My three sweet big kids started school last week, just in time for the hottest days of the entire year, and are settling into the routines of first grade (J & B) and kindergarten (KPtB.) The transition has been a little tough on the boys, who are learning that, while first grade can be fun, it certainly isn't kindergarten. Also, did I mention that it's hot? Our schools are numerous and old and not really designed for school in August, which means no air conditioning. So the kids and teachers go stark raving mad for the first couple of weeks, and I have nothing but respect for the teachers who are attempting to get in any amount of learning that they can while perched in a close classroom with 25 melting six-year-olds on the third floor of an ancient building.
I have respect, y'all.
(Oh, and King Peter? At the end of her first day of school, which ended up being 8.5 hours long when you include bus rides, she bounded off of her bus, sweaty to her marrow, and shouted, "I LOVE IT!!" with more enthusiasm than I will ever be able to muster for anything in my entire life. Her transition has been seamless and enviably perfect.)
Since three of my children are in school all day and The Professor is using this academic year to write his dissertation (which means a normal schedule without daily trips to Notre Dame, which means between him and a sweet friend, H is taken care of while I teach), it seemed like a suitable time for me to jump into teaching again. So I am officially an adjunct professor with the English Department, my old stomping grounds, teaching two sections of College Writing II. I teach one class each day, so yes, now I have a schedule that revolves around more than laundry and dusting. It feels weird.

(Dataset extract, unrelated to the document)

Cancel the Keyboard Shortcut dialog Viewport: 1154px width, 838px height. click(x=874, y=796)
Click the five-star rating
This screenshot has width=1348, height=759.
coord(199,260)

I have no doubt that I can DO that work required, nor do I doubt that I will be good, because you guys. I am a good teacher. I am a great communicator. I am a pretty dang good writer, and I know my MLA. (As long as I have the book.) I am not bragging; I am just acknowledging the gifts I have been given, and I hope all this translates into a positive first semester teaching at the college level.
For full disclosure: I am the least athletic person in the world. No matter how hard I try, I cannot master Rachmaninoff. Math beyond fractions makes me cry, and as much as I can admire and believe in science, most of it is beyond me. I cannot reliably spell "accommodate." I am selfish. I have a hard time reading books that are new to me. I am not very brave.
But I can teach, and so we'll see if I remember anything after being a full-time mom for six years. Really, all those lessons I've learned as a mom should definitely come in handy, and as sweet as these college students are, they are 19 and 20 and 21. They are babies. We will be okay.
School. Hold your breath. Close your eyes. Jump in. It's going to be fine.